リクエスト本文には、pathunifiedProfile の 2 種類のタグ (unifiedIdentity) が含まれます。 それぞれの value は、文字列 enabled:true を含む配列です。

応答 PATCH リクエストが成功すると、HTTP ステータス 200(OK)と、更新されたデータセットの ID を含む配列が返されます。この ID は、PATCH リクエストで送信された ID と一致する必要があります。unifiedProfile タグと unifiedIdentity タグが追加され、データセットがプロファイルおよび ID サービスで使用できるようになりました。

[
    "@/dataSets/5b020a27e7040801dedbf46e"
]

データセットへのデータの取り込み

Real-time Customer Profile と Identity Service の両方が、データセットに取り込まれる際に XDM データを使用します。 データセットにデータをアップロードする手順については、API を使用したデータセットの作成に関するチュートリアルを参照してください。Profile 対応のデータセットに送信するデータを計画する際は、次のベストプラクティスを考慮してください。

  • セグメント化条件として使用するデータを含めます。
  • ID グラフを最大化するために、プロファイルデータから確認できる識別子をできるだけ多く含めます。これにより、Identity Service はデータセット間で ID をより効果的に結び付けることができます。

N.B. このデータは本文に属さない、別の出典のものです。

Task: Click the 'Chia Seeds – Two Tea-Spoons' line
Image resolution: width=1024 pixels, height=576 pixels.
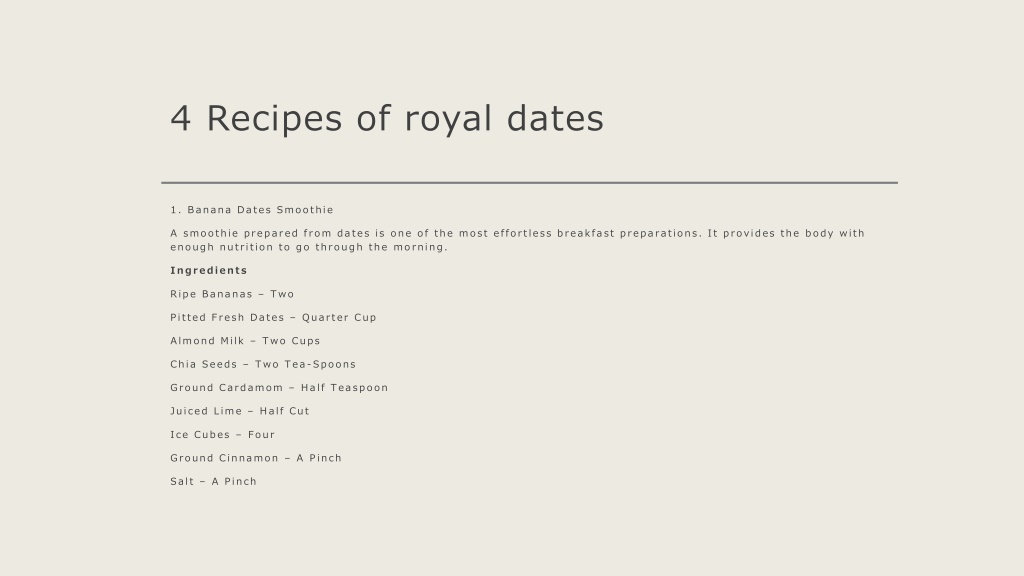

Real-time Customer Profile によるデータ取り込みの確認

初めて新しいデータセットにデータをアップロードする際、または新しい ETL やデータソースが関与するプロセスの一部として、データが期待どおりにアップロードされたかどうかを慎重に確認することをお勧めします。Real-time Customer Profile Access API を使用すると、データセットに読み込まれるバッチデータを取得できます。 期待するエンティティを取得できない場合は、Real-time Customer Profile に対してデータセットが有効になっていない可能性があります。 データセットが有効になっていることを確認した後、ソースデータの形式と識別子が期待通りに動作することを確認します。Real-time Customer Profile API を使用して Profile データにアクセスする方法について詳しくは、『entities エンドポイントガイド 』(別名「Profile Access」 API)を参照してください。

ID サービスによるデータ取り込みの確認

複数の ID を含むデータフラグメントを取り込むと、プライベート ID グラフにリンクが作成されます。ID グラフと ID データへのアクセスの詳細については、ID サービスの概要を参照してください。